Même 25 ans après sa sortie, le clip de « Rythm Nation », avec ses chorégraphies à couper le souffle et ses visuels post-apocalyptiques, reste une source d’inspiration intarissable pour tout performer aspirant à devenir un chanteur-danseur-superstar-symbole-d’une-époque. Quand on voit sa prestation sur « Fight For This Love » à X Factor en 2009, on se dit par exemple que Cheryl Cole a été très attentive au clip de Janet.

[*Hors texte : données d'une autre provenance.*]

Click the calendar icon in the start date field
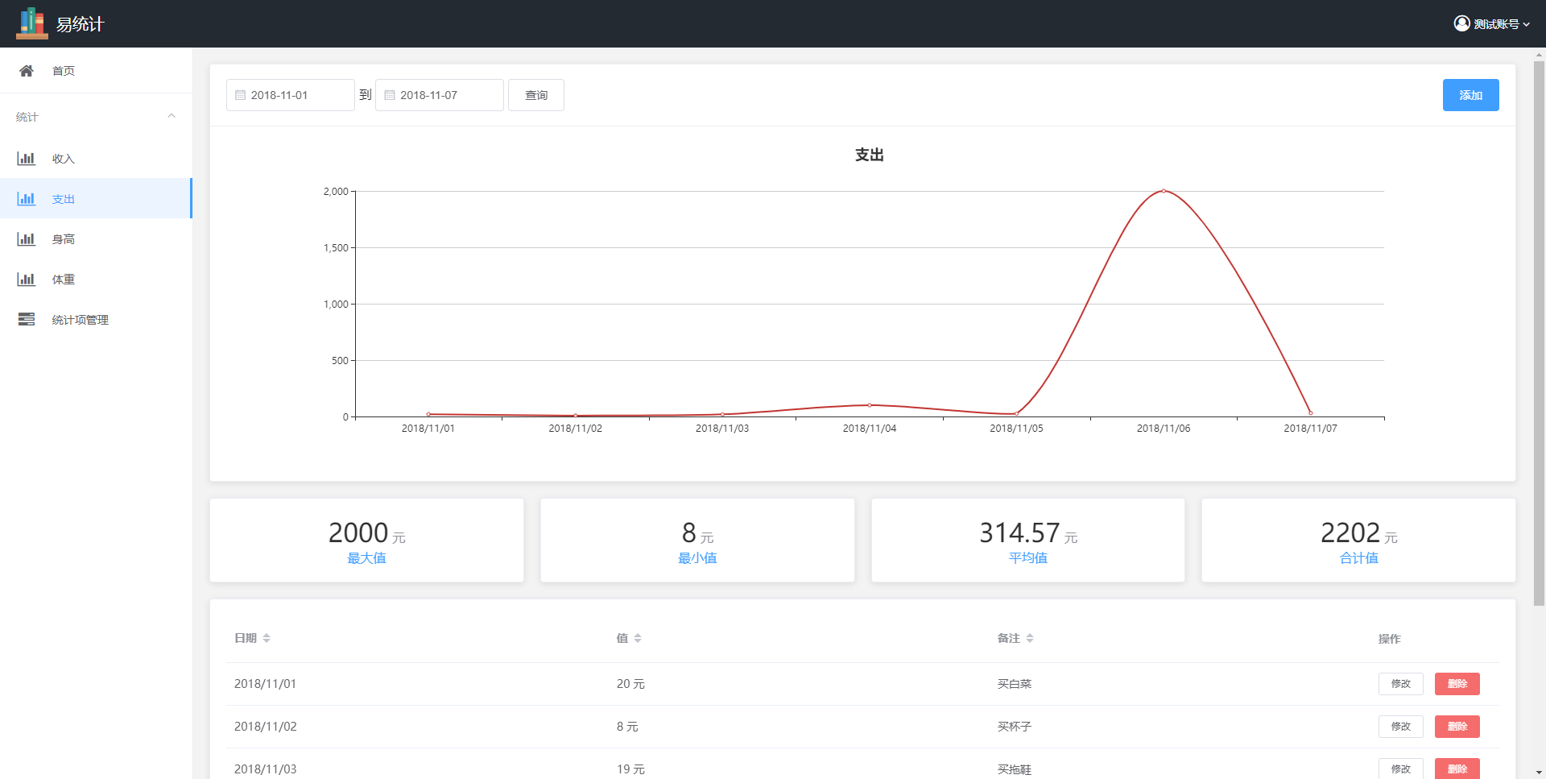1546x779 pixels. click(x=240, y=95)
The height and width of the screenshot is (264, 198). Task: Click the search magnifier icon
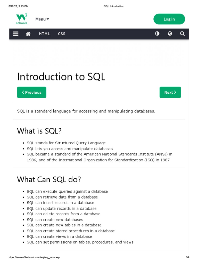click(x=182, y=34)
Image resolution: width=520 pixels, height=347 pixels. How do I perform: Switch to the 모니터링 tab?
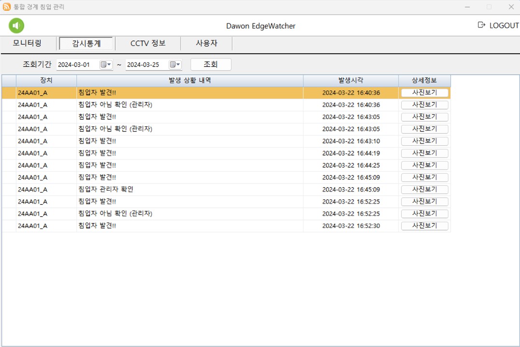[x=28, y=44]
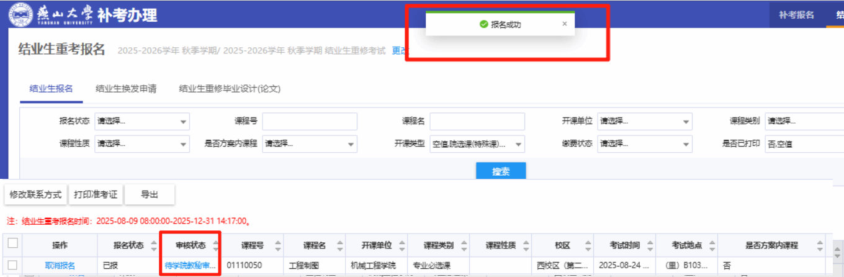
Task: Focus the 课程号 input field
Action: pos(309,121)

Mais Janet n’a pas seulement imposé un personnage et une esthétique, elle a aussi et surtout durablement marqué les esprits grâce à sa musique. Tous les artistes R&B modernes surfent sur une vague que Janet a façonné pas à pas, au terme d’un nombre incalculable de singles produits par Jimmy Jam et Terry Lewis entre la fin des années 80 et le début des années 90. Avec leurs hooks en béton et leurs beats XXL, les bangers de début de carrière de Janet comme « Nasty », « Escapade », « Love Will Never Do (Without You) », « Alright » et « Miss You Much » sont toujours aussi efficaces aujourd’hui. Dans ce sillage, Teddy Riley a créé le New Jack Swing (ou swingbeat), un mouvement d’où sortiront plus tard de futurs grands comme Mary J, Diddy, Missy, Timbaland ou Pharell.

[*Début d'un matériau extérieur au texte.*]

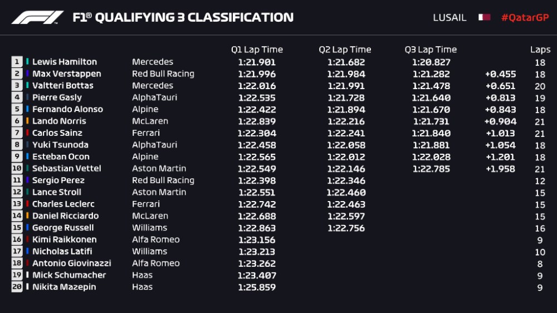The width and height of the screenshot is (557, 313).
Task: Click Hamilton's Q3 time 1:20.827
Action: click(x=431, y=62)
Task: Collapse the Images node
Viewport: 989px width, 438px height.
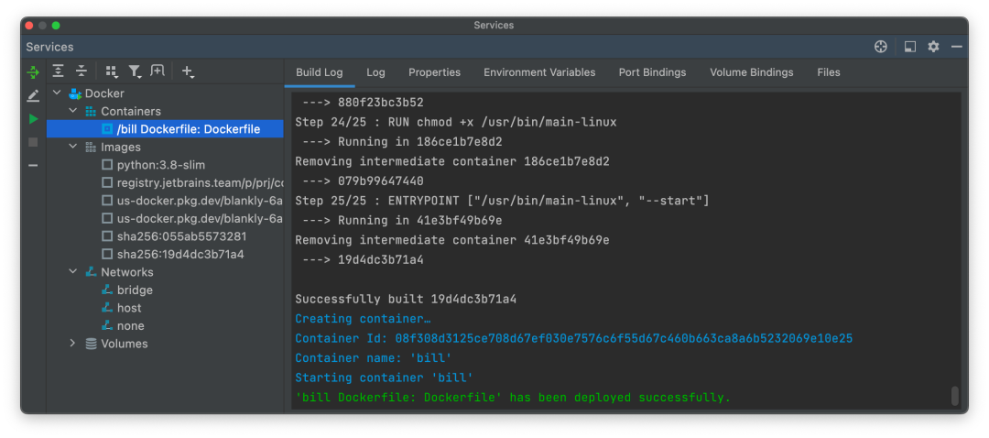Action: [x=73, y=147]
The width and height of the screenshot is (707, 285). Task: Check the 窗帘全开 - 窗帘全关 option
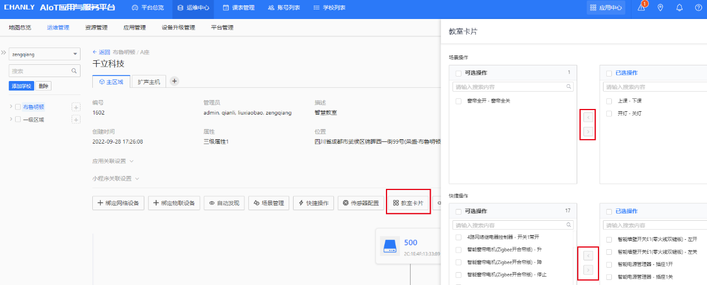459,101
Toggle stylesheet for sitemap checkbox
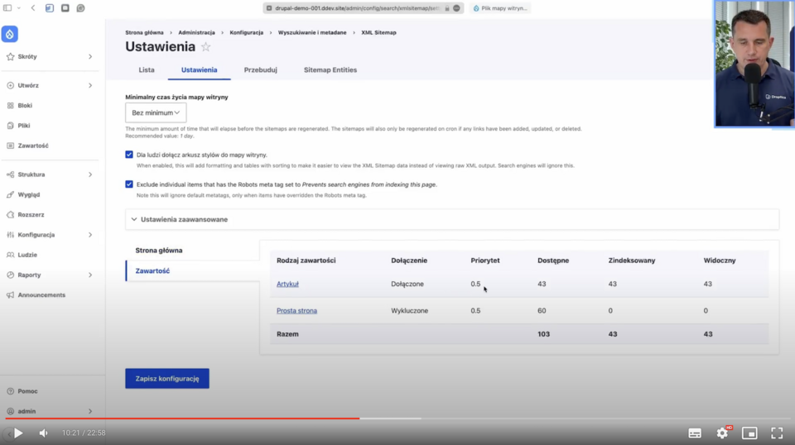795x445 pixels. [129, 155]
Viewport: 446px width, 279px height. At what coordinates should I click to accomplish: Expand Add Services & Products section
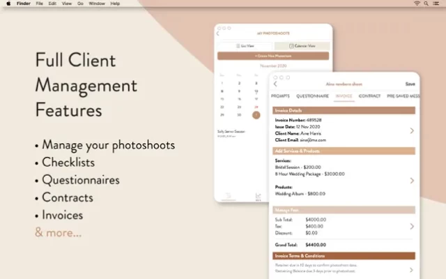pos(411,180)

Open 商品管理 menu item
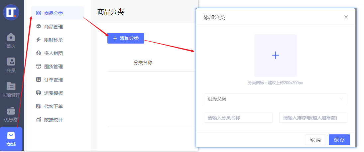click(53, 27)
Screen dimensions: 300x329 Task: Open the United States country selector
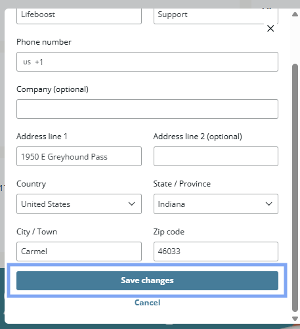[x=79, y=204]
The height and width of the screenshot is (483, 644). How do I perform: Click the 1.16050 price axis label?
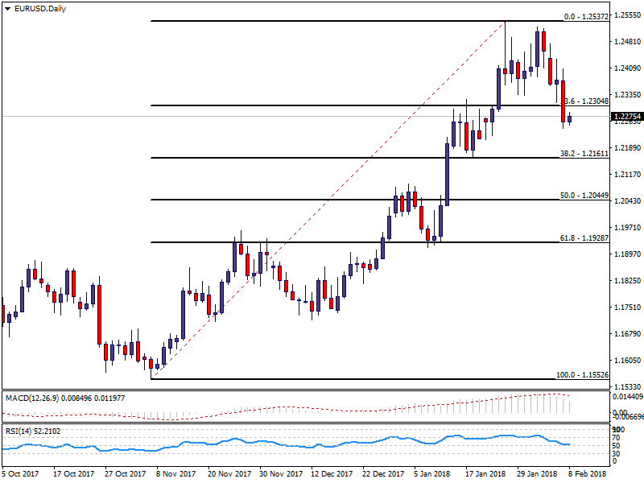[x=627, y=361]
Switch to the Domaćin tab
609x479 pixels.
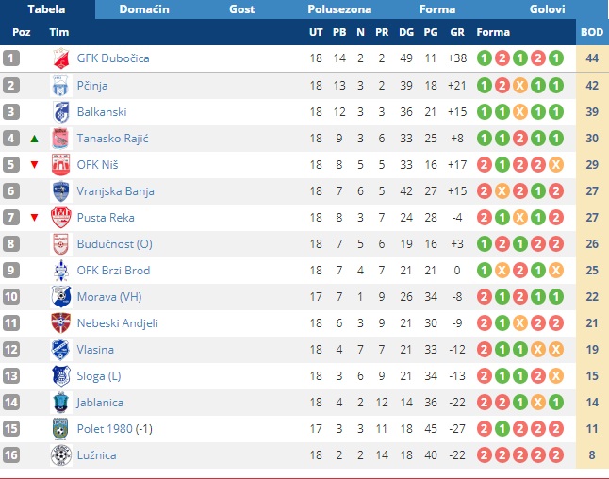click(143, 9)

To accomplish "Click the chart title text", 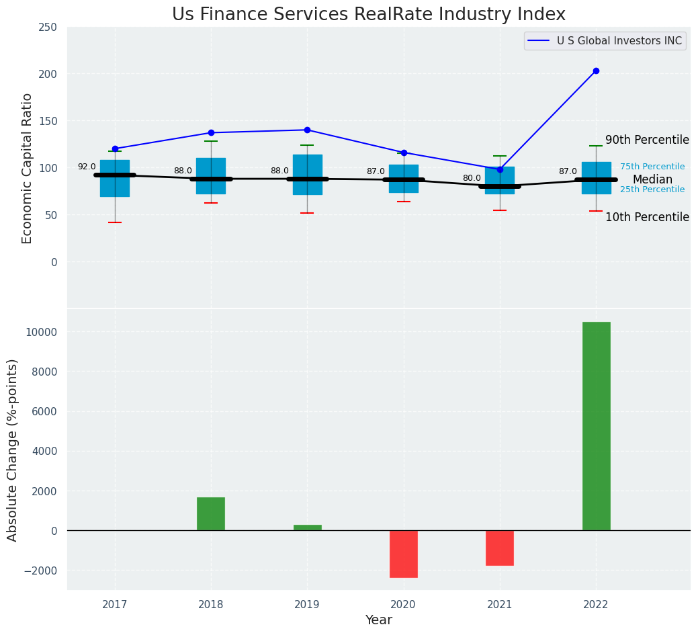I will [369, 14].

Aussi bizarre que ça puisse paraître, des artistes alternatifs rendent hommage à Janet. Blood Orange et How to Dress Well ont repris certains de ses titres; Shura se présente comme une fan ultime de la cadette de la fratrie Jackson; et Yukimi Nagano de Little Dragon reconnait que la manière dont elle chante « a été très influencée par Janet Jackson. » Même le duo noise-pop Sleigh Bells a reconnu l’influence de Janet. Le leader du groupe, Alexis Krauss, considère « Rhythm Nation » comme « un morceau d’une puissance incroyable », et voit dans Janet « une artiste au style parfaitement équilibré — à la fois robuste et féminin. »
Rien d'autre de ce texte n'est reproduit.